• [TASK TO CARRY OUT] Repeat the lines below exactly as written, please, from the line with "361 Multi-engine and" to the line with "Lightspeed Sierra Headset $699 (270, 1972)", both lines included, and no others.

-- INFORMATION PROVIDED follows --

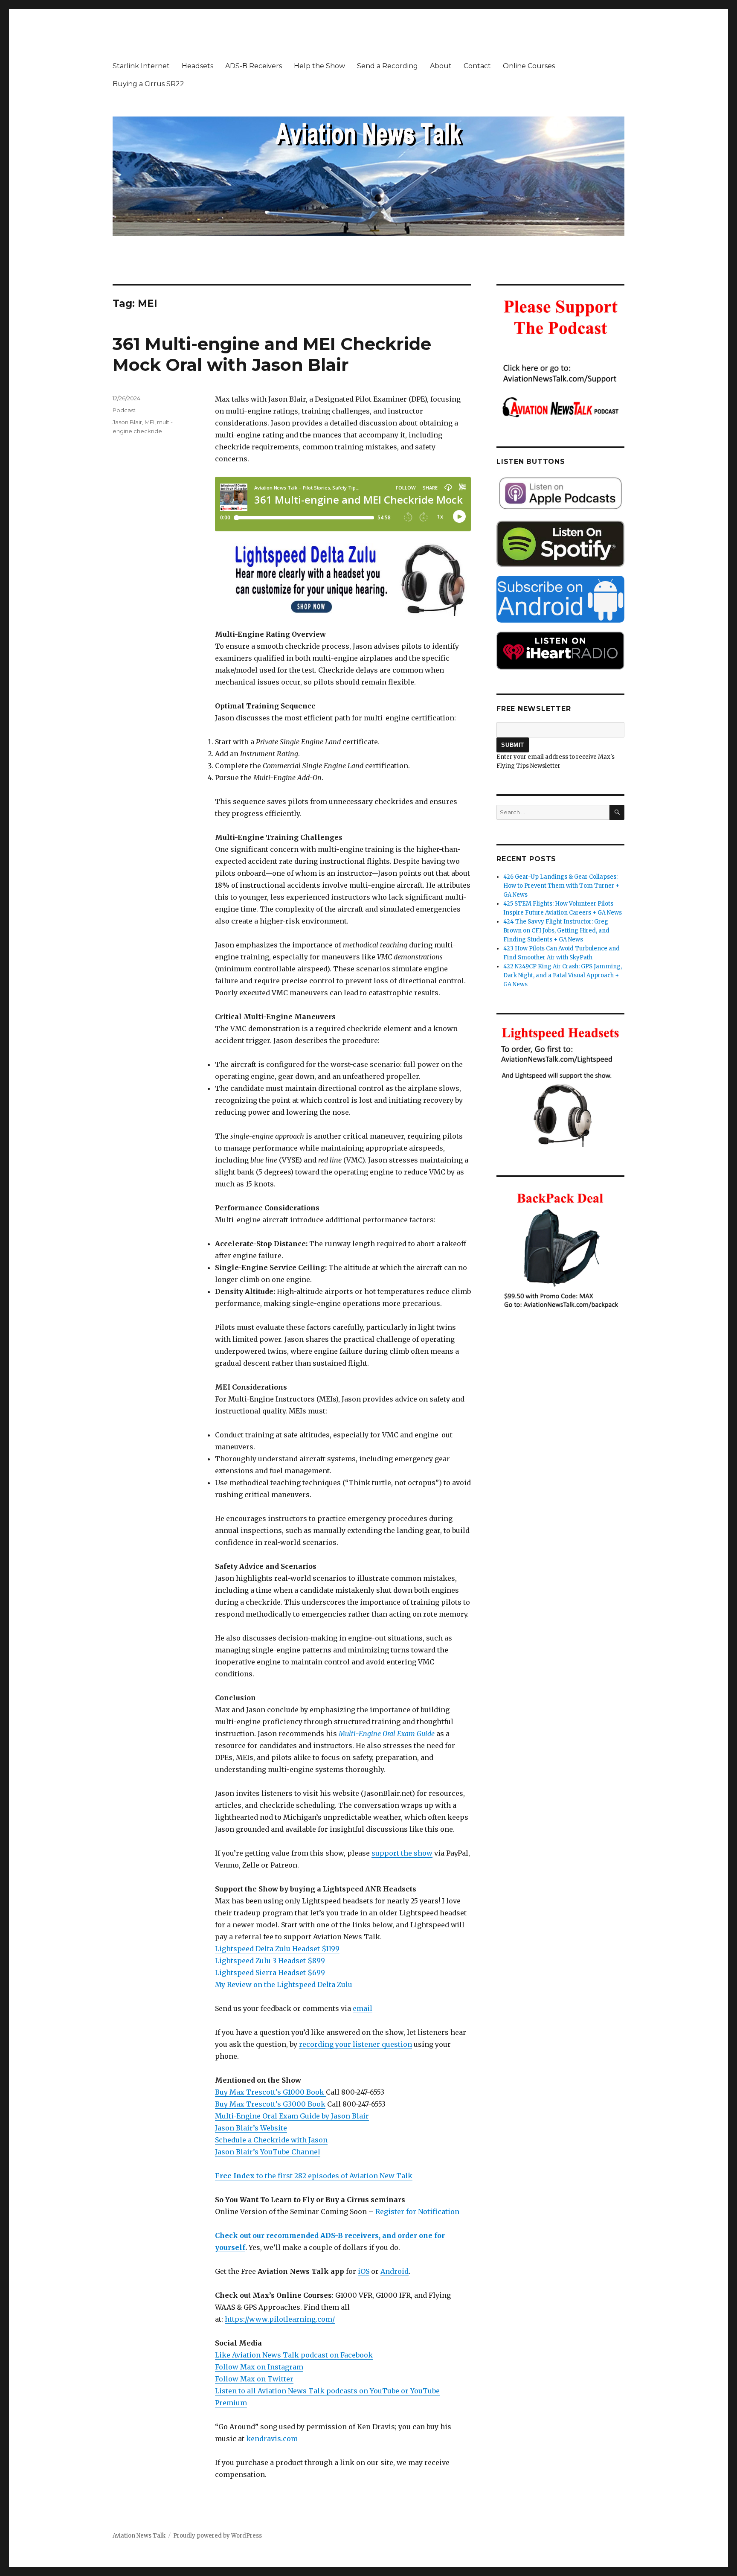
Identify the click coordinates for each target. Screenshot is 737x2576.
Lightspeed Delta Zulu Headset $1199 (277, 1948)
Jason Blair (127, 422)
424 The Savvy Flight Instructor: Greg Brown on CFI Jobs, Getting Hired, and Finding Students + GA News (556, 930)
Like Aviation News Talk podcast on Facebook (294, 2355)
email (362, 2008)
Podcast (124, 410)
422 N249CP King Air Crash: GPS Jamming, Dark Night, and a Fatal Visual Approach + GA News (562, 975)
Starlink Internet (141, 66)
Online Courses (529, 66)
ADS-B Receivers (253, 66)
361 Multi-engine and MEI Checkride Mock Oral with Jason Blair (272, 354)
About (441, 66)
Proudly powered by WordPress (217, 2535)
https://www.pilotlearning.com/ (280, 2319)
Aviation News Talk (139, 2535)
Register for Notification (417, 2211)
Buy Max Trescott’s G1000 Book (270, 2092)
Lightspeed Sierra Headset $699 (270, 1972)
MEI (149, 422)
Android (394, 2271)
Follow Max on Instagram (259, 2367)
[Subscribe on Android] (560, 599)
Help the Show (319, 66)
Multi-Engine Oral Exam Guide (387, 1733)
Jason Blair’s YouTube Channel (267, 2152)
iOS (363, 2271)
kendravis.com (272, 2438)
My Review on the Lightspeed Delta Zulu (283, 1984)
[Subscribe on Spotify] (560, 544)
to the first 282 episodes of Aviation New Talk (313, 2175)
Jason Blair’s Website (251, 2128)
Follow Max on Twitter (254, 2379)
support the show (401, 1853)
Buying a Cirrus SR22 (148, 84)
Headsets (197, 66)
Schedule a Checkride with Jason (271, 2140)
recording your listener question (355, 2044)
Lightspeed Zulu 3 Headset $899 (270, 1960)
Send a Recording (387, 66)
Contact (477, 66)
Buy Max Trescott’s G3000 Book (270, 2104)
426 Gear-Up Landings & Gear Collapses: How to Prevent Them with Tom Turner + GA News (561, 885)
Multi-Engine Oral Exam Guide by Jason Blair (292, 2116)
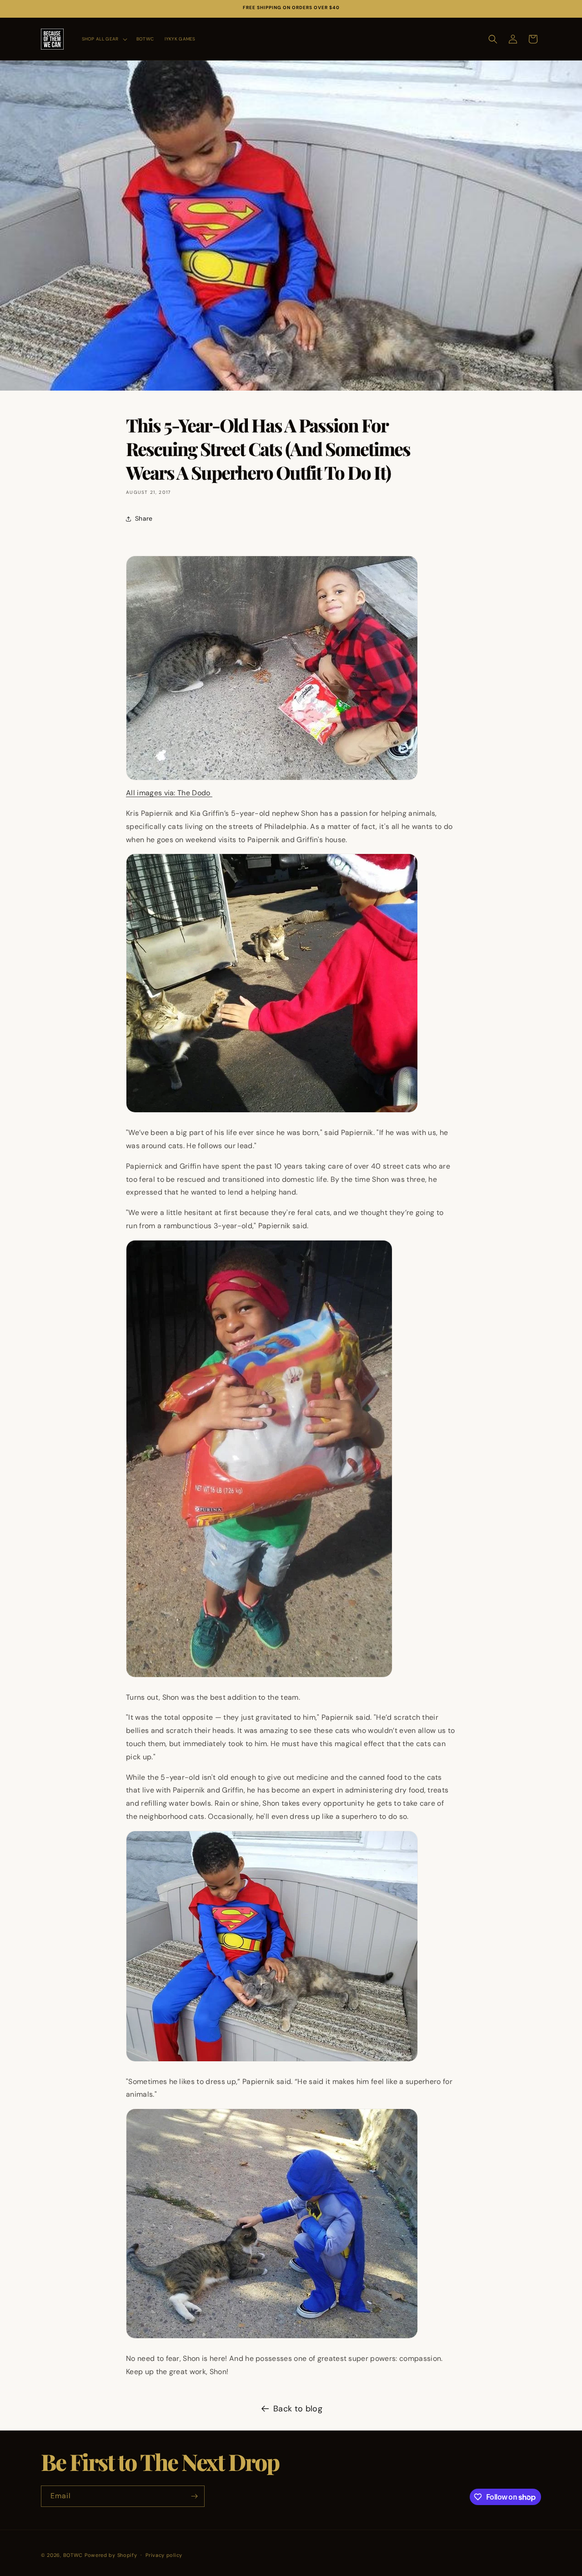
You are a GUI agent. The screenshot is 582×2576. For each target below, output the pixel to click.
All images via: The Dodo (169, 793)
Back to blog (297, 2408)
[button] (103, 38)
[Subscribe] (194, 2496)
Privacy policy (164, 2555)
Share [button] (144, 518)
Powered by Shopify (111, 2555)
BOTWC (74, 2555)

-- INFORMATION PROVIDED concluded --

• [SOLUTION TO THIS EXERCISE]
361 Multi-engine and MEI Checkride Mock Oral with Jason Blair (272, 354)
About (441, 66)
Proudly powered by WordPress (217, 2535)
https://www.pilotlearning.com/ (280, 2319)
Aviation News Talk (139, 2535)
Register for Notification (417, 2211)
Buy Max Trescott’s G1000 Book (270, 2092)
Lightspeed Sierra Headset $699 (270, 1972)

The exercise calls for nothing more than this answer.